Report how many lines below contain the word "lança", giving only the number.

═════ Dataset extract ═════

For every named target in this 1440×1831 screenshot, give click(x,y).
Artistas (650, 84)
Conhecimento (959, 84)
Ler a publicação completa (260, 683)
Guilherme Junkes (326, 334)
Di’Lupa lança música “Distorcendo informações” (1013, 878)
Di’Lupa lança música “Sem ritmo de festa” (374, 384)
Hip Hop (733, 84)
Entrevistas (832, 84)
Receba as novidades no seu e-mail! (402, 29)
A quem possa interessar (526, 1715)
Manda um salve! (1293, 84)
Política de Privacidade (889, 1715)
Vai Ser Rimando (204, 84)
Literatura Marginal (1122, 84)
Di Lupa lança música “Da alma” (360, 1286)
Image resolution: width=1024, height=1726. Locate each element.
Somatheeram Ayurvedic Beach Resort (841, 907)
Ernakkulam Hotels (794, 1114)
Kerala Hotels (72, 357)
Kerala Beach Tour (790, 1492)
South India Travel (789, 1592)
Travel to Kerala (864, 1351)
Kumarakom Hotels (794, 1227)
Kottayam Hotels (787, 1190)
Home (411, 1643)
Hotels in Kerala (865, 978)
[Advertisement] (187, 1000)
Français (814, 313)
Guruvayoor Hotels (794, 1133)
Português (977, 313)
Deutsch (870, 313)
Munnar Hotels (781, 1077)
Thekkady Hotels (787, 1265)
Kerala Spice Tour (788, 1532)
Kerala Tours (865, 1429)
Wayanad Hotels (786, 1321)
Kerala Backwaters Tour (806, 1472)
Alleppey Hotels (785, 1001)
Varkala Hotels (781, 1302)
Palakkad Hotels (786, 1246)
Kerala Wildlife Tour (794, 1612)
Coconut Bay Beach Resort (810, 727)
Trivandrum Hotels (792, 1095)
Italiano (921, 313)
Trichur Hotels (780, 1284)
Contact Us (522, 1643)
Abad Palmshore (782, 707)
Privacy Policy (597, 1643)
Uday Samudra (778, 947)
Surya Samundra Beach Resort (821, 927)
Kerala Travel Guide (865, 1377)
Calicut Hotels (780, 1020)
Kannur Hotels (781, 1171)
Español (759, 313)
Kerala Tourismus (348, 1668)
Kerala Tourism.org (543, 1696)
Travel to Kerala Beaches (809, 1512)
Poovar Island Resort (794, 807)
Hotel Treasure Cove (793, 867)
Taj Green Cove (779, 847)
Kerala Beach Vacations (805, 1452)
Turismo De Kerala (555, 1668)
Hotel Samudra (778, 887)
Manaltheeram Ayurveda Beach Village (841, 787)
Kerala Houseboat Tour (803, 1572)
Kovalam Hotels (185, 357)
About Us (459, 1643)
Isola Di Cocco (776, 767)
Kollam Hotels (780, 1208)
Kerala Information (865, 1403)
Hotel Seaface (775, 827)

═════

Problem solution: 3